Кэддерли продолжал молча заглядывать в пергамент через плечо Денира. Он запомнил несколько последовательностей чисел, чтобы записать их, когда окажется в своем кабинете. Кэддерли, конечно, не был богом, но все же хотел разгадать их, надеясь впоследствии предоставить их Дениру, чтобы помочь Писцу Огма в его вычислениях.
Когда, наконец, Кэддерли открыл глаза в физическом мире, он увидел, что рядом с ним все еще горят свечи. Судя по их высоте, он пробыл в царстве разума около двух часов. Кэддерли поднялся и прошел к столу, чтобы записать увиденные последовательности чисел, представлявшие модель Пряжи.
Нарушенной Пряжи.
Интересно, где могут быть недостающие нити?
Если Кэддерли не увидел вспышку света у подножия гор, то Айвен Валуноплечий, собиравший дрова для своей кузницы, увидел ее достаточно ясно.
— Интересно, что там случилось? — пробормотал дворф.
Потом он подумал о своем брате и решил, что Пайкел сильно разозлился бы, узнав, что такая могучая сосна превратилась в столб пламени.
Чтобы лучше видеть, Айвен поднялся на каменистую гряду. Картина не стала более отчетливой, но наверху он ощутил ветерок, принесший с собой запах дыма и крики. Он бросил заплечный мешок на салазки, куда укладывал дрова, поправил шлем, украшенный большими оленьими рогами, и поднял свой Дровокол — обоюдоострый боевой топор, названный так Айвеном, после того как Кэддерли заговорил оба его лезвия, сделав их невероятно острыми. Теперь топор с одинаковой легкостью раскалывал и бревна, и черепа гоблинов. Даже не оглянувшись на Храм Парящего Духа, желтобородый дворф стал спускаться по темной дороге, быстро перебирая короткими ногами.
К тому времени, когда он подошел, мясистые твари уже пировали на телах чародеев из Врат Бальдура.
Айвен резко остановился, но те существа, что были поблизости, уже заметили его и устремились навстречу, подтягиваясь на жилистых и цепких лапах.
Мысль о поспешном отступлении исчезла сразу, как только Айвен услышал стон одного из чародеев.
— Ну, тогда ладно, — решил дворф и бросился на чудовищ.
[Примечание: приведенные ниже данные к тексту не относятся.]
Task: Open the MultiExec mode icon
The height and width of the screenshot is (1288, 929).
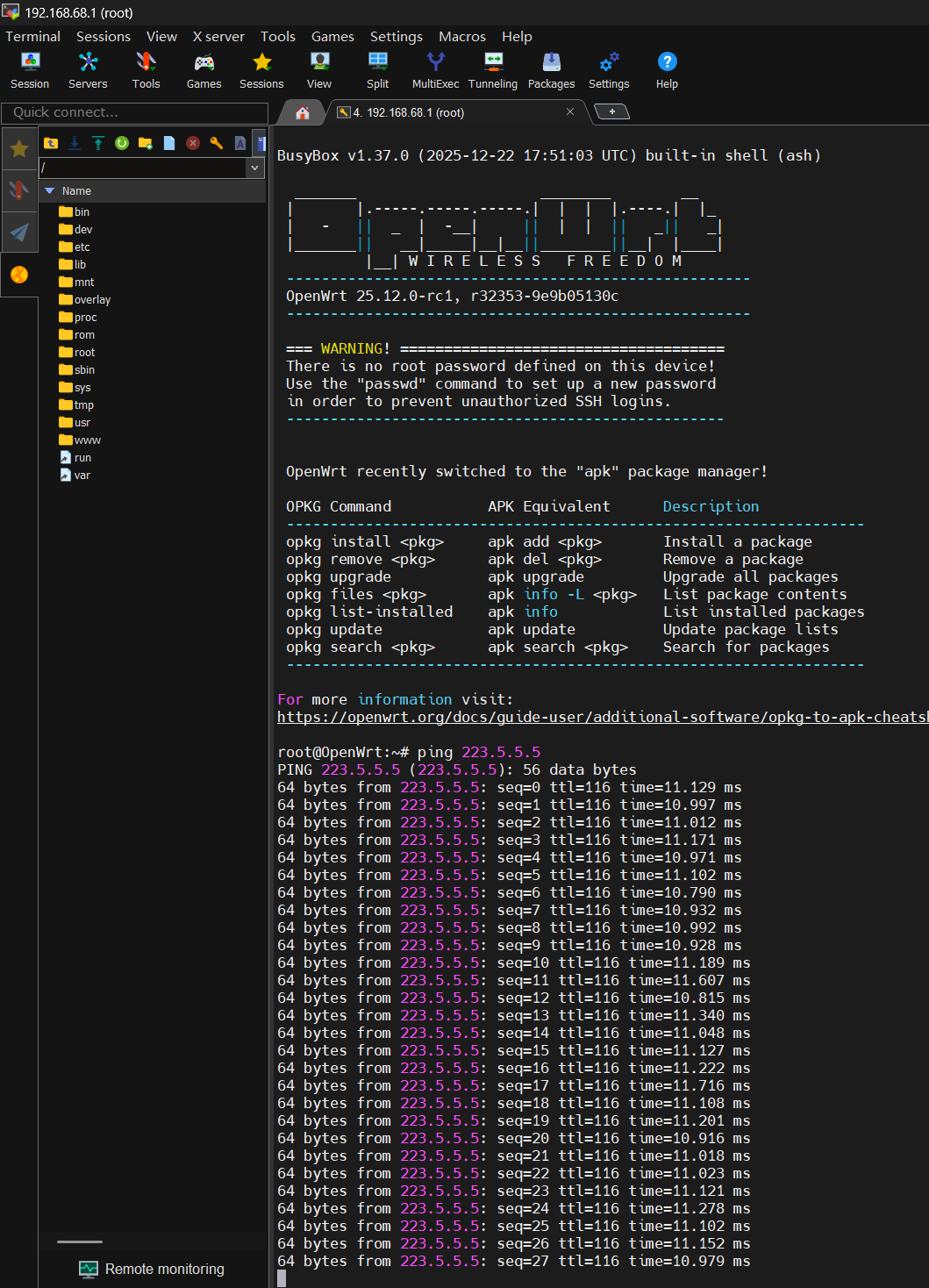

Дровокол негромко загудел, когда Айвен, словно без определенной цели, взмахнул им перед собой. Острые лезвия легко рассекали черную кожу, и при каждом ударе раздавался визг, а на землю летели куски разорванных тел. Темные существа были слишком медлительными, чтобы избежать могучих взмахов дворфа, и слишком глупыми, чтобы забыть о своем ненасытном голоде и убежать.
Одно за другим, чудовища падали под натиском Айвена, и чавкающие звуки их разрывающихся тел раздавались при каждом взмахе Дровокола. Крепкие руки дворфа не знали усталости, и он бил врагов без промедлений, но уродливые создания еще очень долго не давали ему передышки.
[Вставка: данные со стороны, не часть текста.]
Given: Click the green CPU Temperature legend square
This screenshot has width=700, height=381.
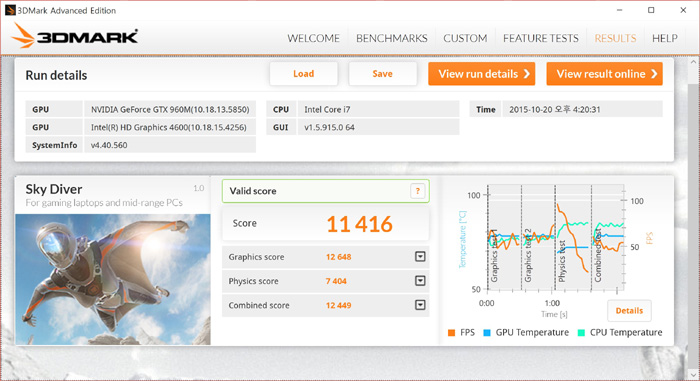Looking at the screenshot, I should 581,333.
Наконец, убедившись, что убивать уже некого, Айвен бросился к самому старому из магов, лежащему ближе всех.
— Этому уже не поможешь, — пробормотал он, как только перевернул тело и увидел разорванное горло.
Признаки жизни подавал только один из четверых несчастных. Бедняга Далебрентия, сильно обожженный, лежал на земле с зажмуренными глазами и сильно дрожал.